Uma produção da O2 FIlmes para a Netflix, Irmandade traz performances memoráveis de um elenco visivelmente dedicado a representar com propriedade, o contexto e a atmosfera desta história, além de uma trama com tensão suficiente para atrair boa parte do público fã dos tópicos abordados. 

Em uma coletiva para a imprensa, o diretor Pedro Morelli, a produtora Andrea Barata Ribeiro e o elenco da série, deram mais algumas informações sobre o que o público pode esperar da nova produção para a Netflix, bem como explicaram um pouco sobre a experiência de abordar a criação de um facção criminosa nos anos 90, a representatividade de personagens como Cristina e Edson, e a atmosfera das gravações dentro de uma ala desativada de um presídio verdadeiro. 

Aqueles que se deparam com os temas de Irmandade, e esperam “mais do mesmo” com comparações aos filmes de José Padilha, ou as séries da Globo como “Carcereiros”, podem ficar tranquilos, pois a nova série estrelada por Seu Jorge e Naruna Costa tem identidade de sobra para se distinguir dentro de um cenário já tão explorado pela indústria audiovisual nacional. 

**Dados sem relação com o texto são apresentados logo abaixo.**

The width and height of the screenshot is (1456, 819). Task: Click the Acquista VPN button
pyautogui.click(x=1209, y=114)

O primeiro episódio já deixa claro que o nome da série se refere tanto à dinâmica entre os membros da facção criminosa criada dentro da prisão, quanto à relação entre Edson e Cristina, dois irmãos cujas vidas tomaram rumos completamente diferentes. A protagonista começa como uma advogada que decide ir contra seus princípios profissionais para ajudar o irmão, e como consequência, acaba se envolvendo com a investigação contra a Irmandade

Este embate entre os princípios da protagonista, e sua relação com Edson, gera o aspecto mais interessante deste começo de Irmandade: a reflexão sobre diferentes perspectivas de moralidade. Com base na ênfase dada à construção desta reflexão, é de se esperar que a série mantenha o foco nesta discussão, e providencie viradas de sobra para que a protagonista precise tomar decisões complexas que moldarão a maneira como nós, espectadores, a enxergaremos ao longo da temporada. E se os últimos dez anos de televisão comprovam qualquer coisa, é que personagens “anti-heróis” ou com moral duvidosa sempre proporcionam experiências engajantes de se acompanhar. 

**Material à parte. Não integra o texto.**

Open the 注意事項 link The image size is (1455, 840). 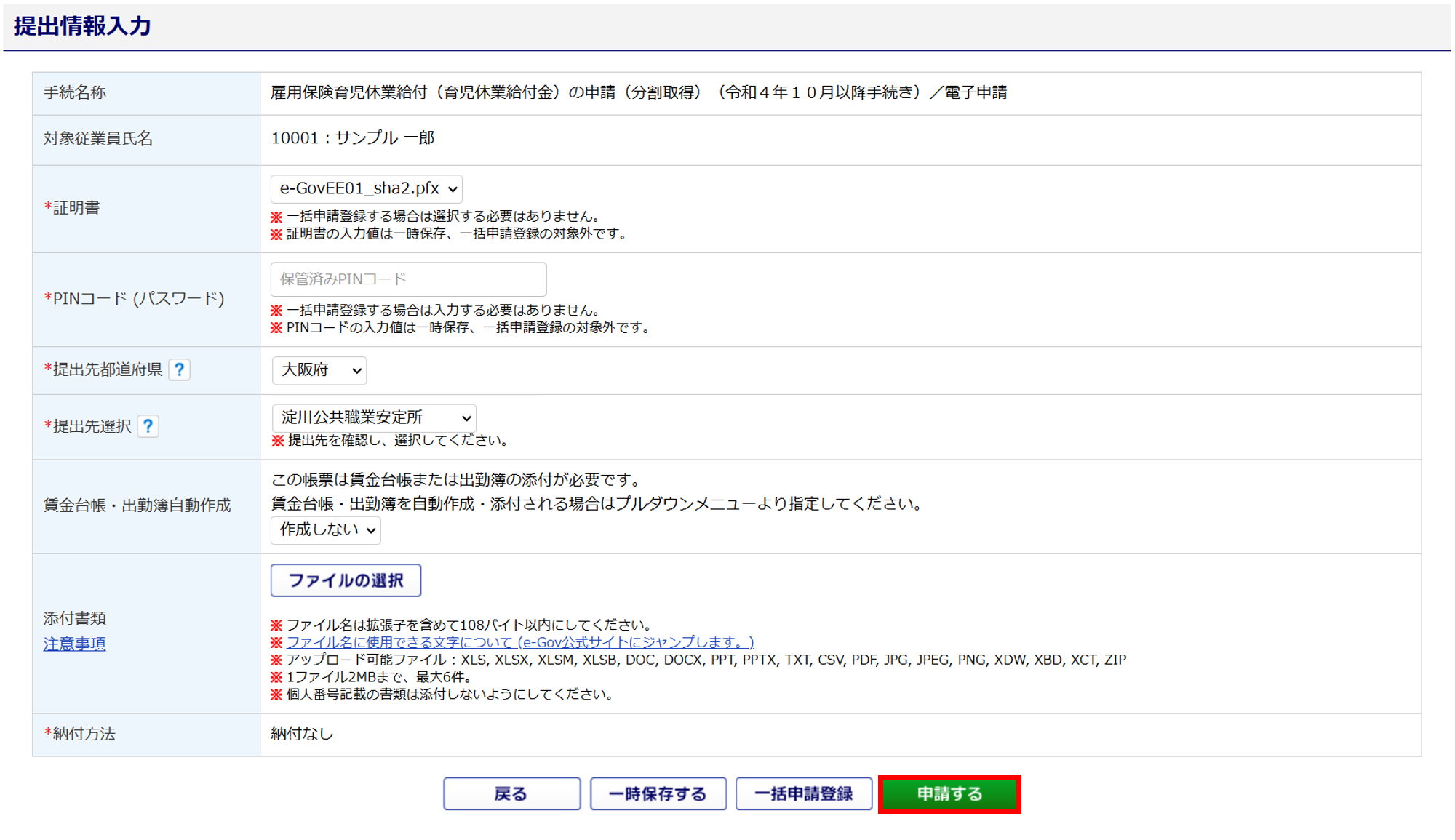pos(74,644)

Durante a entrevista, Morelli respondeu uma questão interessante sobre o cenário escolhido para a série. Irmandade se passa nos anos 90, não só por que a época traz um contexto relevante para retratar a ascensão de uma facção criminosa em São Paulo, mas também por que tal escolha proporciona uma relevância ainda mais produtiva para uma protagonista feminina. Sem celulares e outras tecnologias atuais, o papel da mulher dentro de um esquema criminoso como este é vital, com a personagem ficando responsável por levar e trazer mensagens entre a facção e o líder preso. Por si só, esta alocação temporal já é um elemento que ajuda a produção a se distinguir dentre tantas comparações, tanto dentro de sua temática, quanto esteticamente. 

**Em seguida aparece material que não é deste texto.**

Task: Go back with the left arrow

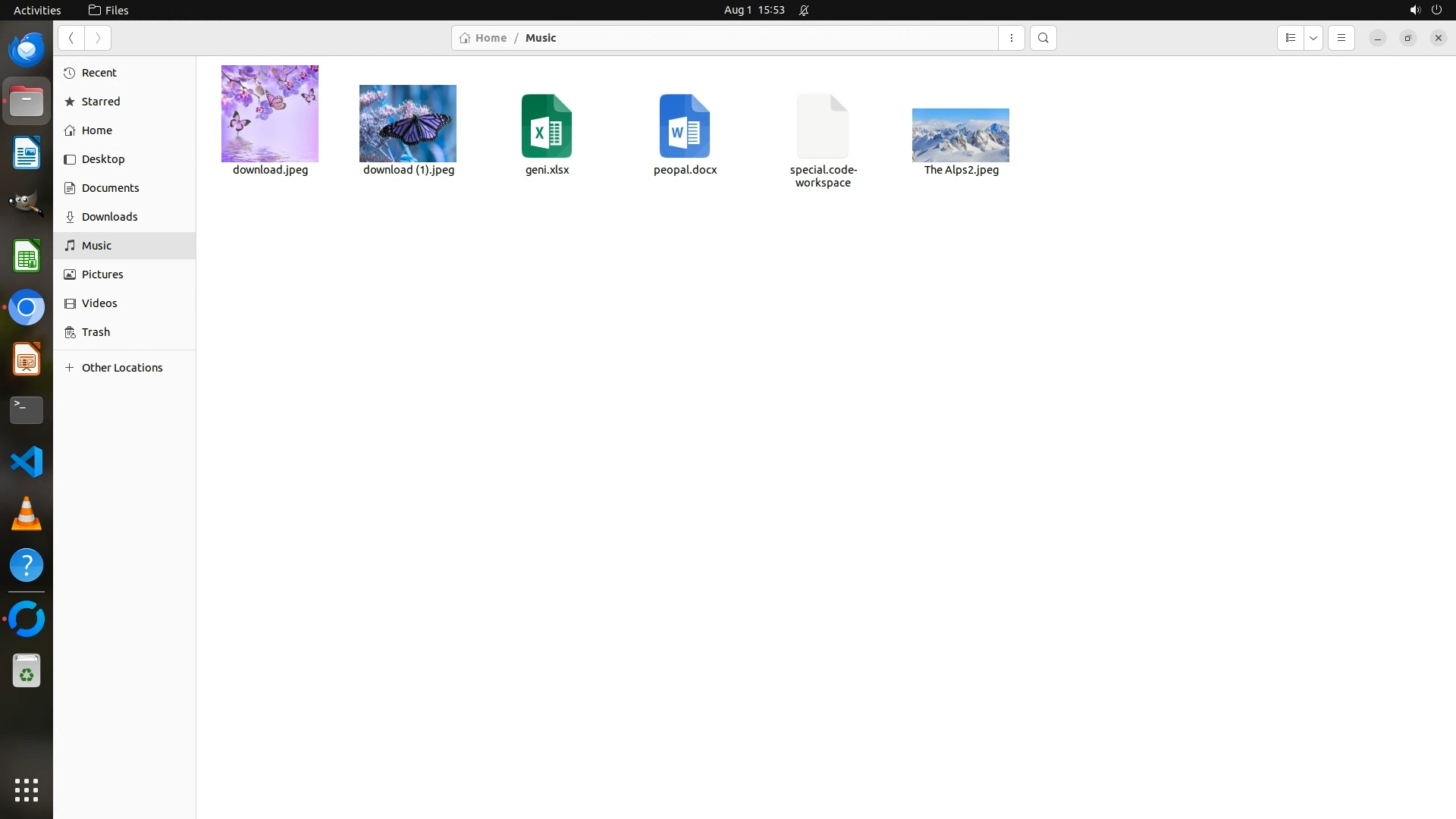Action: [71, 38]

O começo da série também apresenta Edson como um papel exigente para Seu Jorge, com o personagem já sendo torturado dentro da prisão, e logo depois incitando seus companheiros de facção com um discurso impactante sobre o funcionamento e a função da Irmandade. Seu contraste com Cristina também auxilia no ritmo da série, proporcionando uma diversidade para as tramas que impede estes primeiros episódios de se tornarem monótonos, apesar de não termos tantas perspectivas diferentes sendo acompanhadas. Normalmente, mais perspectivas também significam uma expansão de universo mais abrangente, mas a nova série consegue introduzir de maneira eficiente, as características deste cenário, e prepara o terreno para as esperadas repercussões, após atitude de Cristina, com objetividade. 

Ainda é preciso adentrar mais alguns episódios para ver se Irmandade não cairá nos clichês e estereótipos que inundam produções semelhantes, e se terá fôlego suficiente para manter a temporada envolvente, mesmo com a narrativa tão focada na trajetória dos dois irmãos. Também fico ansioso para descobrir se as reflexões sobre moralidade chegarão à uma conclusão politicamente produtiva, ou se os roteiristas mantiveram-se mais interessados no impacto romântico desta história. De qualquer forma, há um terreno repleto de potencial nesta nova série nacional da Netflix, e mesmo aqueles que não costumam ser atraídos por tramas violentas como esta, podem acabar envolvidos pelas ótimas performances de um elenco que dispõe de momentos de sobra para brilhar.